今回は外国が舞台。それもショパンコンクールが開催されるポーランド。
となると、一色まことの『ピアノの森』を彷彿させる、というか比較してしまいがちになる。
『ピアノの森』の方はショパンコンクール編が始まって長いことなるし、主人公のライバルも数多く登場し、それぞれの登場人物に対するエピソードにもかなりページが割かれているうえにまだ話が終わっていない。
それと比べると、長編とはいえ一冊で完結しているこちらの方は分が悪いのだが、コンクール出場者のポーランド人青年を視点人物にコンパクトにまとめ上げ、なおかつ爆弾テロが発生しているさなかのショパンコンクールというなかなかサスペンスフルな状況でスピーディーに物語が進む。
特筆すというべきは、このシリーズの特徴でもあるのだけれども、音楽の演奏というものを言葉でもって描き切っているという点で、『ピアノの森』が漫画という絵で音楽を表現できるという利点と比べてかなり制約を受ける言葉だけで描いていながらも、読みながら音楽を感じ取ることができるというところだ。
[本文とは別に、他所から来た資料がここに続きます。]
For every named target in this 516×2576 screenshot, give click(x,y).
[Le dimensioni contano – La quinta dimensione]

そしてこの演奏シーンを読むだけでもこの本を読む価値がありなおかつショパンコンクールでの主人公たちの物語も面白い。そのせいで両手の指を全て切断されて殺された男の謎という魅力的な謎でありながらも、ミステリとしての側面の物語などどうでもよくなってしまうというのが欠点でもある。それを受けてか、だんだんとこのシリーズもミステリ度が低くなってきているようだ。